Whatzup

Everything Bad Is Good For You
By Steven Johnson, Riverhead Books, 2005
Everything Bad Is Good For You

By Evan Gillespie

It would be nice to believe that a diet of bacon cheeseburgers and ice cream could make you thinner, prevent heart disease and generally make you live longer. It would make life so much easier if overindulgence in simple pleasures had a beneficial effect beyond its immediate gratification; just think of all the guilt we could jettison if, instead of worrying about how what we consumed was going to harm us, we could relax and enjoy it, knowing that all the empty calories were not only not hurting us but, effortlessly and completely transparently, making us better people. That’s the understandable allure of Steven Johnson’s argument about popular media. Video games and television are not bad for us, he claims. They’re not a waste of time, and they’re not getting worse as time goes on. And - here’s the the really good part - playing video games and watching television, Johson says, are actually making Americans smarter. No kidding. Smarter. Kids today are smarter than their parents thanks to The Simpsons and Grand Theft Auto.

Johnson has a theory to back up this bold claim. In general, he says that popular media is making Americans smarter because it has become much more complicated over the past 20 years or so. Video games have moved light years beyond Pong, and now the games are insanely complex and time-consuming (and, he admits, not all that much fun most of the time). Television shows - at least some hour-long dramas - have adopted a format that includes multiple plot lines and larger casts of characters. And comedies like Seinfeld and The Simpsons rely heavily on inside jokes, which require regular viewers to remember punch lines from months or years earlier. The result? Americans with higher IQs, according to Johnson. What a deal! Watch TV and become a genius! Could there possibly be a downside?

If there is a downside, it’s that Johnson’s argument is completely unconvincing. He cherry-picks examples and relies entirely on anecdotal evidence, and there is no corroborating data to suggest that he’s actually right about anything. His argument falls with a heavy thud into the too-good-to-be-true bin.

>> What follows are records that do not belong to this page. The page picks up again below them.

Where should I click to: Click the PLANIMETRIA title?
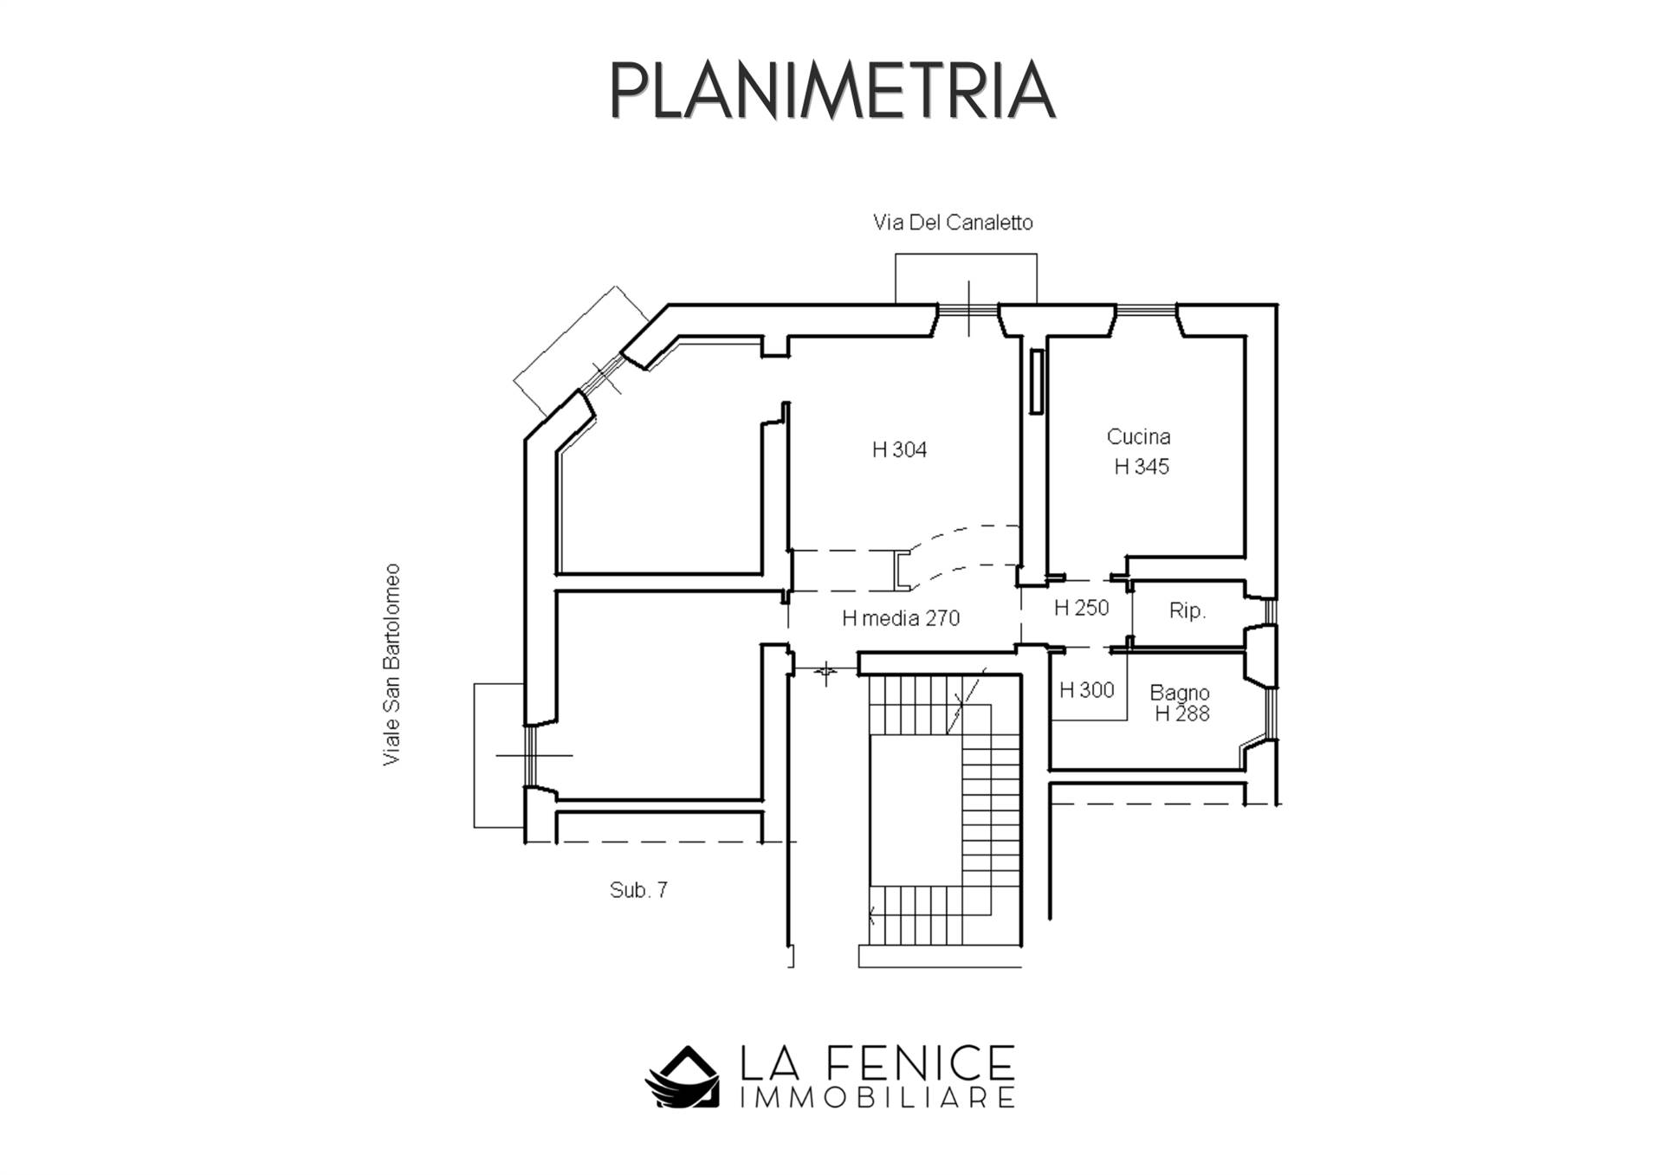(x=832, y=90)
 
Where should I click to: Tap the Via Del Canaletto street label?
(x=953, y=223)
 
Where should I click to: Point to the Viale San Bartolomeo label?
(x=391, y=664)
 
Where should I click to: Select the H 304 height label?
(x=899, y=449)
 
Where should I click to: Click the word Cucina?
(x=1138, y=437)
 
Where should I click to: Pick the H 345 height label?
(x=1142, y=467)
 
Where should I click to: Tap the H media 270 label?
(x=901, y=618)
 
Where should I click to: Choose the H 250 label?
(x=1081, y=608)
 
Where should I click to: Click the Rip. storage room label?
(x=1187, y=610)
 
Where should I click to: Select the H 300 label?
(x=1086, y=690)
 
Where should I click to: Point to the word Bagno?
(x=1180, y=693)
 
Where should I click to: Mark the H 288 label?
(x=1182, y=713)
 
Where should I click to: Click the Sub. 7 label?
(x=638, y=890)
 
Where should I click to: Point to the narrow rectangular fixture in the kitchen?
(x=1036, y=382)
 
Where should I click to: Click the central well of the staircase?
(x=916, y=810)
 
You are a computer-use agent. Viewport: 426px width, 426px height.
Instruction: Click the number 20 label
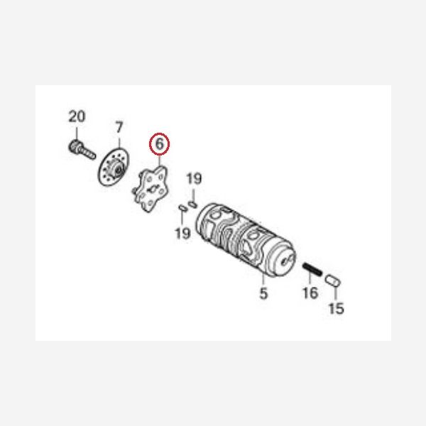click(x=77, y=116)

Let’s start with video games. Johnson recalls the days, when he was a kid, that he played a paper-based fantasy baseball game that required players to keep track of huge amounts of data and do complex mathematical calculations just to play. Back then, he says, kids who played those kinds of games were oddballs, but now almost every kid plays games that are much more complex. They play video games like Zelda, spending days or weeks doing the same repetitive tasks over and over just to advance, and they ultimately have to turn to guidebooks with hundreds of pages just to sort it all out. But one must protest: in video games, unlike statistical baseball games, the computer does all the calculations, the solutions to puzzles are often arbitrary rather than logical, and resorting to reading a guidebook is akin to cheating on a term paper assignment. Where does the increased intelligence come in?

In defending television, Johnson cites a small handful of examples - The Sopranos, ER, Hill Street Blues - to illustrate how complicated TV has become. He mostly ignores the bulk of what’s actually on TV, except to claim that reality shows increase our social intelligence and allow us to make smart decisions when electing officials. Instead, he counts characters and subplots and tries to pretend that The Sopranos doesn’t have approximately the same structure as Guiding Light circa 1960.

Most damning of all, there is no evidence to back up Johnson’s claims. He cites a study that shows an increase in American IQs, but the study covered the period from the 1930s to the 70s, the time period Johnson claims was characterized by simplistic media, which would seem to contradict his argument. He cites another study which shows an IQ increase in the 70s and 80s, but in the Netherlands, not in the U.S. A link between an increase in IQ and media consumption is insupportable in any case, and Johnson shows no concurrent increase in applied intelligence in America - no increased SATs scores, no improved performance of American students compared to those in other countries, no improvement in logic or problem solving skills, mathematics, language, aesthetic appreciation or creativity, none of what Johnson calls “classroom stuff.” Apparently, his media geniuses are getting a lot better at playing video games and following The Sopranos, and that’s about it. Johnson isn’t worried about the absence of supporting data for any broader conclusion, though; he says he will leave that “to others to dispute,” and he moves on.

What’s most disturbing about Johnson’s argument is that it sidesteps the concerns of those who have complained about the decline in the quality of American popular media. He dismisses laments about relaxed moral standards, about increased violence in popular media, about the extreme vapidity of the bulk of television programs, as irrelevant. Maybe that’s all true, he says, but a few shows and games are making people smarter, and that makes it all worth it. The best that Johnson can say about the majority of television, however, is that the crap these days is better than the crap that used to be on TV, that The Apprentice is better than Battle of the Network Stars. First of all, that’s a matter of opinion - is CSI really better than I Love Lucy? - and second, even if it’s true, it doesn’t make me feel any better. The TV shows Johnson promotes are generally not the ones that anyone is complaining about, and his assertion that The West Wing turns viewers into intellectuals - a dubious claim, at best - is little consolation in the face of everything else that’s out there.